>>

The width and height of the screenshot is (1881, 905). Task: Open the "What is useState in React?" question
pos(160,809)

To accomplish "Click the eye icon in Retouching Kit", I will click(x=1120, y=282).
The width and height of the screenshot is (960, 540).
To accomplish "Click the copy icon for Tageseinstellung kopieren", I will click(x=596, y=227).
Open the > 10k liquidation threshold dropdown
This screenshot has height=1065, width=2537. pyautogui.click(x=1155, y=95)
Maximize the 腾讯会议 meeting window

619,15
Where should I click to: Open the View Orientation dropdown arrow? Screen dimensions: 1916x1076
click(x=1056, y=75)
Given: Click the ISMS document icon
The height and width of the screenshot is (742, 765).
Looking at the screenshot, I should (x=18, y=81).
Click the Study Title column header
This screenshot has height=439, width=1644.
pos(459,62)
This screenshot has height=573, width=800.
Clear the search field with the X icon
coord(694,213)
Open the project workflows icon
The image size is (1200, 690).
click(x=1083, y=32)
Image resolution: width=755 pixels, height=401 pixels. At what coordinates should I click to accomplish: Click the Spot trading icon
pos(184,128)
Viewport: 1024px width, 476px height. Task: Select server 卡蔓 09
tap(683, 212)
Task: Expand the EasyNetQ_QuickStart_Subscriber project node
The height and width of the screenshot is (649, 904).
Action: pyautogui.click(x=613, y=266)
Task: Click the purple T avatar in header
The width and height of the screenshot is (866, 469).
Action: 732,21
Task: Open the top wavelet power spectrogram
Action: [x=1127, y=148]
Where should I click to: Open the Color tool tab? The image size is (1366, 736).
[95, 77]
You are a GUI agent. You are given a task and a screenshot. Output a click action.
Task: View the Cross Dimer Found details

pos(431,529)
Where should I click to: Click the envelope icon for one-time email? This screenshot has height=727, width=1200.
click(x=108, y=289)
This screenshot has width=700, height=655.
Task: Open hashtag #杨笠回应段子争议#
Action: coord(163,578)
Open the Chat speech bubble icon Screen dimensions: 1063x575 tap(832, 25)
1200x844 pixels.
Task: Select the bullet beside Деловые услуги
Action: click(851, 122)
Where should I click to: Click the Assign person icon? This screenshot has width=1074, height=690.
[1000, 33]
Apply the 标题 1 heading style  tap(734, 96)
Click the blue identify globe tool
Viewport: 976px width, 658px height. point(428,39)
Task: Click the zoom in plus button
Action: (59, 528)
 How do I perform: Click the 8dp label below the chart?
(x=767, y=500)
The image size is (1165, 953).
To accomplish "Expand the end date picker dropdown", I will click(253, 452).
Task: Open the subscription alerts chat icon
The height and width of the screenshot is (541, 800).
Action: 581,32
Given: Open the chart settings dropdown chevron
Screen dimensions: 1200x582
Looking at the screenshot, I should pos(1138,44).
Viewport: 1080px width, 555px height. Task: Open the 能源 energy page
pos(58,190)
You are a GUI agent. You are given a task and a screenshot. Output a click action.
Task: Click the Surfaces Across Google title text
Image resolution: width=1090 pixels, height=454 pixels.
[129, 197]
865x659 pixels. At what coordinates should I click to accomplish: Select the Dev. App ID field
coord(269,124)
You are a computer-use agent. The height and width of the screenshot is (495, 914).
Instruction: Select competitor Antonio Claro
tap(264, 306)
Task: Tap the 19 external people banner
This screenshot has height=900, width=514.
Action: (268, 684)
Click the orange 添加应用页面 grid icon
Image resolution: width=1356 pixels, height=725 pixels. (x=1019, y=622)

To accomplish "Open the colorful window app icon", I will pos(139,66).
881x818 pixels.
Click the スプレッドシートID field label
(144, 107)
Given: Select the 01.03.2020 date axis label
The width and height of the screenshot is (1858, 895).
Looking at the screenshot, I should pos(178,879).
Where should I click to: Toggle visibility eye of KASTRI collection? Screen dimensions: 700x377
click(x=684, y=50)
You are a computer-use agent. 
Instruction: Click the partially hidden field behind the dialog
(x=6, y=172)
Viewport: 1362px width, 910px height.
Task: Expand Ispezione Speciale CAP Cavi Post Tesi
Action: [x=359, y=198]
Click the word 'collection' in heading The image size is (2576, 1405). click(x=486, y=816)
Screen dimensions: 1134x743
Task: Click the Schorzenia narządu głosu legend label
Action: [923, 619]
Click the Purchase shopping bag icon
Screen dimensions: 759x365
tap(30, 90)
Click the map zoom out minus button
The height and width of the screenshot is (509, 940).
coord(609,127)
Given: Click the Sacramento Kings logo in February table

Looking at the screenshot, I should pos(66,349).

<<

### [THE PROBLEM]
Take the lines from the start of the records through the line holding "The width and height of the screenshot is (960, 540).", both included, and please print them exactly, with nothing else.

### [OUTPUT BELOW]
The width and height of the screenshot is (1881, 905). Task: Open the "What is useState in React?" question
pos(160,809)

To accomplish "Click the eye icon in Retouching Kit", I will click(x=1120, y=282).
The width and height of the screenshot is (960, 540).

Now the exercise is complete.